Segment Start: INFORMATION GIVEN

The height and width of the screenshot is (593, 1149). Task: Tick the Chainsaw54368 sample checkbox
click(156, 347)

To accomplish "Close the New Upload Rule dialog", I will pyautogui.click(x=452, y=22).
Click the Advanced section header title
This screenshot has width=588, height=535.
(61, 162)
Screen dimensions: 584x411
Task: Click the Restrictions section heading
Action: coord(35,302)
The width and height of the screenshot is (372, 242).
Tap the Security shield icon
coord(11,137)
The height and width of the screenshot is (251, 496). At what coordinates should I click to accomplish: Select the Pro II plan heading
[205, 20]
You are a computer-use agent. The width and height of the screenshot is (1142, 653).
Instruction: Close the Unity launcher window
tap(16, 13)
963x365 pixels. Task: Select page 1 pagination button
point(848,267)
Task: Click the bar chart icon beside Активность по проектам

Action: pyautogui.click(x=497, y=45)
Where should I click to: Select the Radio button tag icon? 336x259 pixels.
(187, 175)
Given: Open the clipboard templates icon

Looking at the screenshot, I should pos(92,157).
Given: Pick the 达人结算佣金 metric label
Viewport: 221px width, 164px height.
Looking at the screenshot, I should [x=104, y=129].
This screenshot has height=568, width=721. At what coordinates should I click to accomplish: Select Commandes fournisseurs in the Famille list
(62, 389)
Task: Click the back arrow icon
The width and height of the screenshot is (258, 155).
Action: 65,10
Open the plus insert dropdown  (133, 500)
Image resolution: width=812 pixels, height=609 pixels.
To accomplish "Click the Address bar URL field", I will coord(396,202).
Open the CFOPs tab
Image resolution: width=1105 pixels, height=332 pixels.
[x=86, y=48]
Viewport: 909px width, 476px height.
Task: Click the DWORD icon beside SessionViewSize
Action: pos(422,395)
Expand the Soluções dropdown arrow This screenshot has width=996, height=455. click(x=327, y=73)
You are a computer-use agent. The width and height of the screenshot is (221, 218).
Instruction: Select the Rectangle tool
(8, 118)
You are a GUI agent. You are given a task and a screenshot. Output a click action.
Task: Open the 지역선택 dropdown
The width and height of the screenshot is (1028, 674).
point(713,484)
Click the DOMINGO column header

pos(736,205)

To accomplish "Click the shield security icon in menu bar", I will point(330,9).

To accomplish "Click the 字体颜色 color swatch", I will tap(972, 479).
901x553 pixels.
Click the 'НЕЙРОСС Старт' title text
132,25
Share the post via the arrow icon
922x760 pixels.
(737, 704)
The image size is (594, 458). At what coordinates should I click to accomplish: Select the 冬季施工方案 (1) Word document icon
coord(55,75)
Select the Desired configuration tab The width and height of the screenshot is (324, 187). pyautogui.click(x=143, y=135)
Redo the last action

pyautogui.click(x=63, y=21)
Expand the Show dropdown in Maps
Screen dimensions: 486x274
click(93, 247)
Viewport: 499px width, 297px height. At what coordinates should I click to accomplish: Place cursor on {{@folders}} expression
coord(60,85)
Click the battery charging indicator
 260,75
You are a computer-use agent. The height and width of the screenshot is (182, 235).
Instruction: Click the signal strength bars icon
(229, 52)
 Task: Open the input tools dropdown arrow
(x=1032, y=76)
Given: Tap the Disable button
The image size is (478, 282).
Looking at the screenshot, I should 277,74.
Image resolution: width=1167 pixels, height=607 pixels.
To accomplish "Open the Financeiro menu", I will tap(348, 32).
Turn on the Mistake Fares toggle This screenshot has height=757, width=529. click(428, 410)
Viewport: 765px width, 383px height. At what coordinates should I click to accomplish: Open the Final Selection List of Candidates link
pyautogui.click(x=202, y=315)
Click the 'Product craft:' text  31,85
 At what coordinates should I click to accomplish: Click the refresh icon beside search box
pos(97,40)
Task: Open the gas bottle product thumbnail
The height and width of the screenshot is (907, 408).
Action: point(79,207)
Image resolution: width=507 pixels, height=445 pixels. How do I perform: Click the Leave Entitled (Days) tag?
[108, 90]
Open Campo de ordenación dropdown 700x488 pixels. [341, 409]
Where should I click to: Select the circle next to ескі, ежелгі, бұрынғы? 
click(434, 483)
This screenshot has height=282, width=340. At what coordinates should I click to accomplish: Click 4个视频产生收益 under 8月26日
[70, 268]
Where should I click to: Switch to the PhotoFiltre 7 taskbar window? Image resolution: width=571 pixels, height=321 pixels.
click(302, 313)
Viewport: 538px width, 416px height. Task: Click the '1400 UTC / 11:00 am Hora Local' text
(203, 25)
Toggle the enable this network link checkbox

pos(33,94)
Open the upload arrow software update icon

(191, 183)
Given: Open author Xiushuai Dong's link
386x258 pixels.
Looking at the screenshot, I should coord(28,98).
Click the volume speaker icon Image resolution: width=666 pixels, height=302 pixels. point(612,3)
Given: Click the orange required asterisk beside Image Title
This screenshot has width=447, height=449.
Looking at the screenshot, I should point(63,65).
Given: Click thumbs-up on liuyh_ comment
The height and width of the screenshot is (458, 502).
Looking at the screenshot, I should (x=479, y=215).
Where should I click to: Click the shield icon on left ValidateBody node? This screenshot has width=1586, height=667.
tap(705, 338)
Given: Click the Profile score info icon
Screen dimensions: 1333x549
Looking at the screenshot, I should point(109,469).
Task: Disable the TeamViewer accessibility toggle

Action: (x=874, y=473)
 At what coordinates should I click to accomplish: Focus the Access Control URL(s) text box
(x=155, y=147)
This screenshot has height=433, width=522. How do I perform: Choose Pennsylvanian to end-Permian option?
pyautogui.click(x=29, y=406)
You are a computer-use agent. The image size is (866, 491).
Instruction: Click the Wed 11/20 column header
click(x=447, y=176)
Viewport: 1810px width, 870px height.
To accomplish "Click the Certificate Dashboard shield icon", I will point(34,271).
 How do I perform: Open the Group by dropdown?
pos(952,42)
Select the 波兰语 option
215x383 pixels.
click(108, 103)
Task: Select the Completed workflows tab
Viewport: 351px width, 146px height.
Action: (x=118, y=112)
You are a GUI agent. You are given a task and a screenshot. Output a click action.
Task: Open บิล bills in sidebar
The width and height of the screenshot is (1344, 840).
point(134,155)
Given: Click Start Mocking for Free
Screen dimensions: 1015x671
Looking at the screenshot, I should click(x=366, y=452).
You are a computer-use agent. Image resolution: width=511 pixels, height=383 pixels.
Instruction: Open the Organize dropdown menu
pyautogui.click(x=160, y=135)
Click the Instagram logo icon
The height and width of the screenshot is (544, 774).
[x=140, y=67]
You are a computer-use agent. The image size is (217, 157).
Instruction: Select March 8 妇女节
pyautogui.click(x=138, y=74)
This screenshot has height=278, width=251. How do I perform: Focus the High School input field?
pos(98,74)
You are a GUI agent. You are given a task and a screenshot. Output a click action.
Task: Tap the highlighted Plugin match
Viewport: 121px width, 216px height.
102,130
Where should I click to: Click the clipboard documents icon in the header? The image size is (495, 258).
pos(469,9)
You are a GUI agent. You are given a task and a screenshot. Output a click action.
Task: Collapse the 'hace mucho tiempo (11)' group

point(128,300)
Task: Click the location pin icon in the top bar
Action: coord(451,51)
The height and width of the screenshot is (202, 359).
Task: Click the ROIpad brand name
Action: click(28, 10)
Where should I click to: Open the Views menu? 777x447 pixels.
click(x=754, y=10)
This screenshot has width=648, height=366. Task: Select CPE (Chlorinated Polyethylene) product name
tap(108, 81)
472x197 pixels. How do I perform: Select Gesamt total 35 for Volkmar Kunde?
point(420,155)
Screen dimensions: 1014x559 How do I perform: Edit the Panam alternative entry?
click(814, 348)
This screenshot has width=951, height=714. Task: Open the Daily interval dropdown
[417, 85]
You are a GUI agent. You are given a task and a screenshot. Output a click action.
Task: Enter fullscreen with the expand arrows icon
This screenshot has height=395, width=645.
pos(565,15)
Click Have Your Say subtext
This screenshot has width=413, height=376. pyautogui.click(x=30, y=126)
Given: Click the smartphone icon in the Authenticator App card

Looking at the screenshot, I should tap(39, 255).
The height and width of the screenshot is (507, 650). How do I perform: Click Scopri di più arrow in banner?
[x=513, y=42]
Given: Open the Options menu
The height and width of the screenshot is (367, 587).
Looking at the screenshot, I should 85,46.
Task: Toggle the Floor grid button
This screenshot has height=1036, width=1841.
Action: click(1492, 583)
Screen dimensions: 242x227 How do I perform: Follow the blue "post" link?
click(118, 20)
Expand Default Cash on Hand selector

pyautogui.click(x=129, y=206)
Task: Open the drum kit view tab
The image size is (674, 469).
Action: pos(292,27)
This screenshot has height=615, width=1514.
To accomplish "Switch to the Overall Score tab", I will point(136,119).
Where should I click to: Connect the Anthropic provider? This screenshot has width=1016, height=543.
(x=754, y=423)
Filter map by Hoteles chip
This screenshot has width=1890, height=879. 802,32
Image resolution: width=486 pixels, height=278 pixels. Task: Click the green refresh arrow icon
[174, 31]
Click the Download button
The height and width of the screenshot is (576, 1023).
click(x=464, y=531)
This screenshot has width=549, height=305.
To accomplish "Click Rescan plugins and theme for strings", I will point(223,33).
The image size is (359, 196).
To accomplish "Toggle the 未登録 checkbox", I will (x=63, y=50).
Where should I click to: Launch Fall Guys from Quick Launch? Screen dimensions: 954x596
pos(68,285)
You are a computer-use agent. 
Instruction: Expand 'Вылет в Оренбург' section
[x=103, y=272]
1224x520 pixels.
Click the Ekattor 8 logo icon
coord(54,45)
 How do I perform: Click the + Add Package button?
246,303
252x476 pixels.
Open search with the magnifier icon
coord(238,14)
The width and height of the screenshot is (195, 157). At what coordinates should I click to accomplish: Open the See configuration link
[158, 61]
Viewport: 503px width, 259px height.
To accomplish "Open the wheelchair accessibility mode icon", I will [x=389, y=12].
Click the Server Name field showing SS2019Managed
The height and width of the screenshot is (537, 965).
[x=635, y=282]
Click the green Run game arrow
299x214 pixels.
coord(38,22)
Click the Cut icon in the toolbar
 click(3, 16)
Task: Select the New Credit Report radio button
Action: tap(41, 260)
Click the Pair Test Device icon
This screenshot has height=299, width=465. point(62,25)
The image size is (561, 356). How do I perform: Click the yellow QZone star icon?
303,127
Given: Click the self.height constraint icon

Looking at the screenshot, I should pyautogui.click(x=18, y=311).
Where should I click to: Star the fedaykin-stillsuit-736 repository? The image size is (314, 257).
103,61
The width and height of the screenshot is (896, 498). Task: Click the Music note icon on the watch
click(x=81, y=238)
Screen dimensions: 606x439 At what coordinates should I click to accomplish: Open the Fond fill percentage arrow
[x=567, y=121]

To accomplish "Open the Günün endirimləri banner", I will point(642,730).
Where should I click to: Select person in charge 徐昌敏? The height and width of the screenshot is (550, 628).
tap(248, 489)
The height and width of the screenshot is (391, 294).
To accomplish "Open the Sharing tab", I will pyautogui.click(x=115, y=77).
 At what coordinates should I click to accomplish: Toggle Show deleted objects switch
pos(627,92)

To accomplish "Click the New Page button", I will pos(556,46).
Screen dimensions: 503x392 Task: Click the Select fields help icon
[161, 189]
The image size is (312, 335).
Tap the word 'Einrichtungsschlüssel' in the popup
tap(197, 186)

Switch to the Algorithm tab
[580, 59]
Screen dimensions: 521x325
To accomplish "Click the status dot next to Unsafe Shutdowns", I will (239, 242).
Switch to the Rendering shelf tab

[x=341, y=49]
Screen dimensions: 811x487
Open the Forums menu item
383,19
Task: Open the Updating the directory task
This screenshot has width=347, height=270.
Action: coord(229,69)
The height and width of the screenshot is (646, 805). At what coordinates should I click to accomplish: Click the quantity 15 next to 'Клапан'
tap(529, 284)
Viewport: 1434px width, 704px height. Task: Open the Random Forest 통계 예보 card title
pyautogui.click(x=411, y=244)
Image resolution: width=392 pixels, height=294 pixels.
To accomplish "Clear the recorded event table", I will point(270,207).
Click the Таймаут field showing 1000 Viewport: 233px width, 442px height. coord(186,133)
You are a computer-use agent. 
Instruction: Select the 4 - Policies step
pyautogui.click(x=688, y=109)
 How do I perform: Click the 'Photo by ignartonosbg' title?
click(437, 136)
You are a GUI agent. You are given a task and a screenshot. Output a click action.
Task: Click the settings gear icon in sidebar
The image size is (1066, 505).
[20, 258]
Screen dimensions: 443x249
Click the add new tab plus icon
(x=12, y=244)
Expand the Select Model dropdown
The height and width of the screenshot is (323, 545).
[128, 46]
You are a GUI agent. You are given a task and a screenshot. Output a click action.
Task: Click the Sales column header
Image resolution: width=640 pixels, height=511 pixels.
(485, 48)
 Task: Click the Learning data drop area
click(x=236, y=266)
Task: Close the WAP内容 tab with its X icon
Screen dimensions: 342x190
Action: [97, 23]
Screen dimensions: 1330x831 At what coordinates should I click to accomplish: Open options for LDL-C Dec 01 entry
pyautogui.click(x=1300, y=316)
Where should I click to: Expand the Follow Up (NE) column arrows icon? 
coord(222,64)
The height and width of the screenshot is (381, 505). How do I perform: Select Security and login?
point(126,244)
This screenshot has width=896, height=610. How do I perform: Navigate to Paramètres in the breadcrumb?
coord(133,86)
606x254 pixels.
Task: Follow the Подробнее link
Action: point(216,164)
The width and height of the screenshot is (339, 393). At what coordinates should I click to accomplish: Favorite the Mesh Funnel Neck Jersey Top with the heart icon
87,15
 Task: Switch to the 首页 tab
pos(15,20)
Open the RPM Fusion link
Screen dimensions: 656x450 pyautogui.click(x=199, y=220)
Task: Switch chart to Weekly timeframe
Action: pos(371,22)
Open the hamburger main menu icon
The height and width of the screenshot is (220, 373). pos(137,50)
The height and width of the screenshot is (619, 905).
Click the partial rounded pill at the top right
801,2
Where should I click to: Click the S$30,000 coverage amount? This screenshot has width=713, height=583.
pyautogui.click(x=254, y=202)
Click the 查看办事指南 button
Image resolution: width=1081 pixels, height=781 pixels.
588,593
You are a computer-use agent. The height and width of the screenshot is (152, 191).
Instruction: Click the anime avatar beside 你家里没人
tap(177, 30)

Segment End: INFORMATION GIVEN

* _WHAT IS BEING ASKED_
After going through the entries, say how many lines contain the string "showing". Nothing else belongs in the reply.

* _SOLVED PROBLEM_
2